I’m rereading Dr. Dan Siegel’s book Brainstorm: The Power and Purpose of the Teenage Brain. Dan writes:
People who use their minds to reflect on the inner nature of their mental lives grow circuits in the brain that link widely separated areas to one another [think amygdala, limbic regions, prefrontal cortex]. This linkage, called “neural integration,” creates the coordination and balance of the nervous system. Another term that some researchers use for this is “self-regulation.” In the nervous system, regulation is created through neural integration.
This morning I found myself one click away from automatically checking email. My finger was in motion towards the Mail icon at the bottom of my iPhone screen when I noticed the automatic movement, and stopped.

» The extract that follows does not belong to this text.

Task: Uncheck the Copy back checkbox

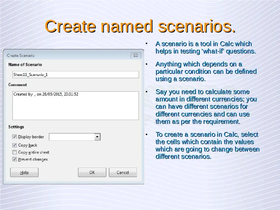Action: pos(15,145)
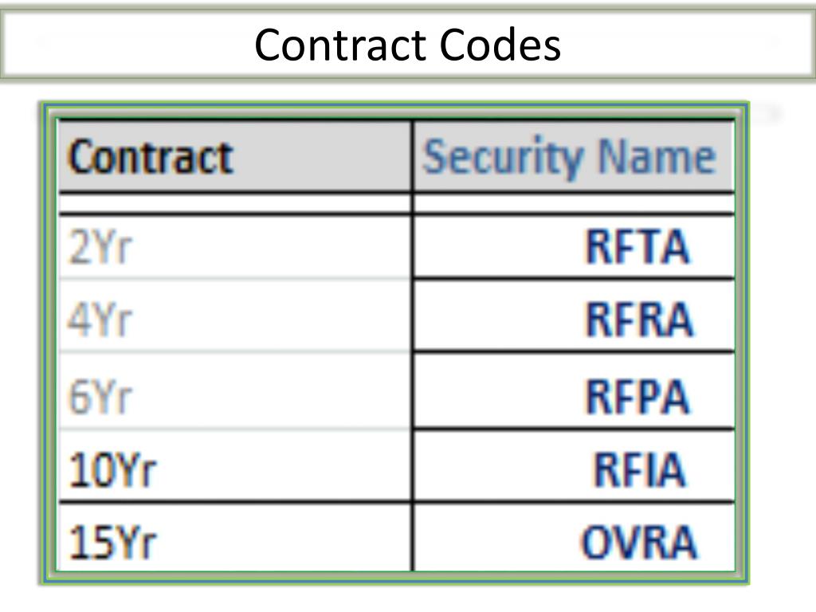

What led me to notice and stop?
I talk to myself…a lot.
Not just random conversations. Deliberate conversations. Conversations that create the conditions for reflection…curious, non-judgmental, kind, with plenty of humor. In these focused conversations with myself, I clarify my visions and values—in particular, what I care about, what I’m trying to do, and how I want to/need to spend my time to bring that new reality forward. I review my current reality (kindness is key here). The incoherences between my visions and values identified and my life being lived get pretty clear at this point—sometimes glaringly as in the case of how I was relating to “news.” Out of this reflective process, I design experiments to try—experiments to help me move in the direction of my visions and values. And then I circle back for another conversation in a week or a month (cycle length varies) to evaluate the effectiveness of that particular experiment and what I need to adjust.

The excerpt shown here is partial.